* **ENUNCIADO**
Por favor, reproduce literalmente el pasaje del texto sobre el viaje a Birmania comprendido entre "Séptimo viaje: Birmania" y "en plena ebullición.", ambos incluidos.

***** FRAGMENTO DE PÁGINA *****

Séptimo viaje: Birmania

El suelo de mármol, recalentado por el sol de mediodía, quemaba las plantas de nuestros pies y nos obligaba a caminar dando saltitos, evitando las losetas de color negro, especialmente tórridas. Estábamos paseando alrededor de la Pagoda principal de Yangún, la otrora capital de Birmania y no podíamos sino admirar su silueta dorada, que se elevaba hacia el cielo como un ente vivo.

De esa primera visita, aprendimos a acudir a la Pagoda durante las horas del amanecer y del atardecer, tal como hacen los locales. No había momento más delicioso en el día que esas visitas, en las que nos entregábamos a su magia y a la contemplación de la intrincada vida local, en plena ebullición.

Nos dejábamos arrastrar por la marea de peregrinos o contemplábamos a un grupito de monjas cantando sus oraciones, con sus cabezas rapadas y sus hábitos rosa. Mirábamos a los cuervos robando las ofrendas de fruta depositadas por los fieles, o evitábamos con cuidado el paso tranquilo de un enorme escorpión negro. Nos uníamos a los peregrinos que tocaban las campanas, o mirábamos las tiendecitas de finísimas láminas de oro, que los lugareños utilizan para ir añadiendo lustre a la Pagoda y a sus estatuas… un mosaico de experiencias que íbamos entretejiendo con las visitas a las numerosas tiendecitas que inevitablemente rodean cualquier lugar de culto en Asia.

***** LÍNEAS DE DATOS *****

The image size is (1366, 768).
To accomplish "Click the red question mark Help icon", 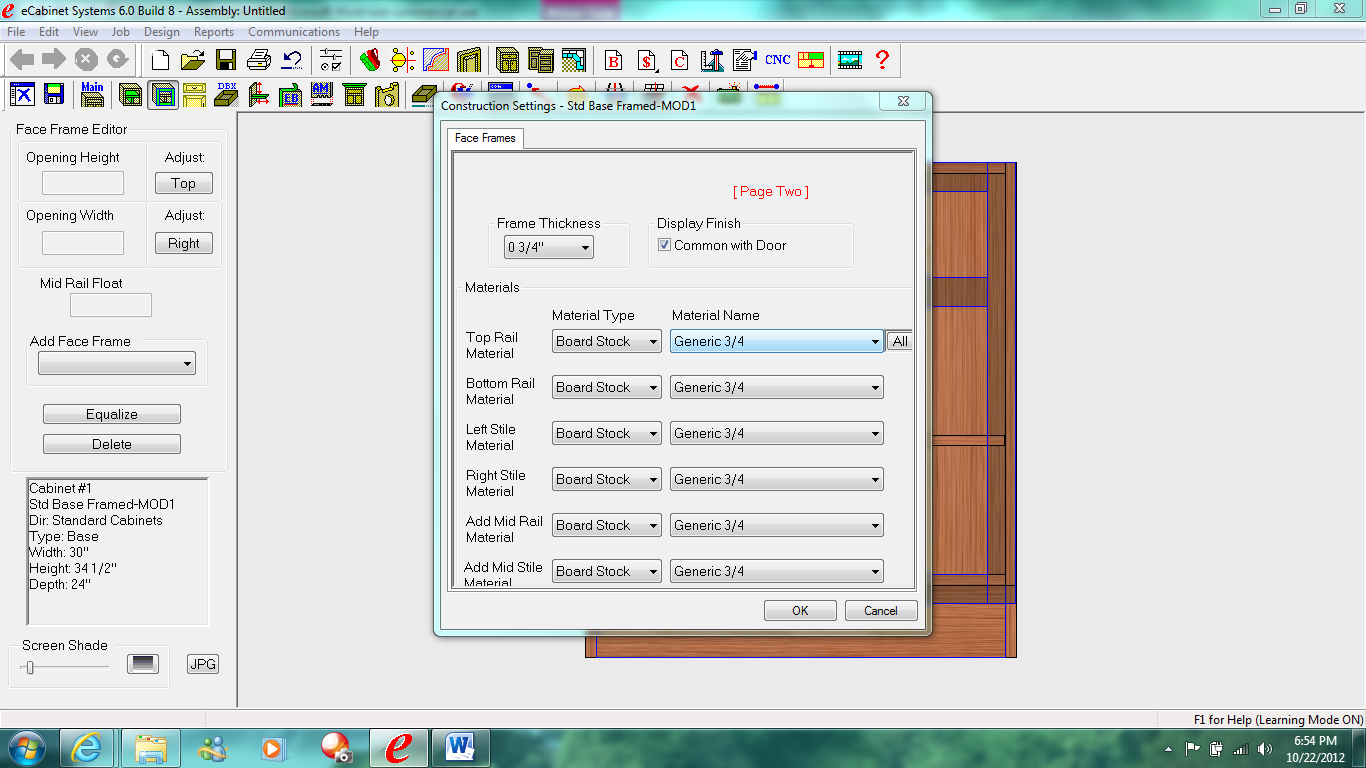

*****

* **RESPUESTA COMPLETA**
Séptimo viaje: Birmania

El suelo de mármol, recalentado por el sol de mediodía, quemaba las plantas de nuestros pies y nos obligaba a caminar dando saltitos, evitando las losetas de color negro, especialmente tórridas. Estábamos paseando alrededor de la Pagoda principal de Yangún, la otrora capital de Birmania y no podíamos sino admirar su silueta dorada, que se elevaba hacia el cielo como un ente vivo.

De esa primera visita, aprendimos a acudir a la Pagoda durante las horas del amanecer y del atardecer, tal como hacen los locales. No había momento más delicioso en el día que esas visitas, en las que nos entregábamos a su magia y a la contemplación de la intrincada vida local, en plena ebullición.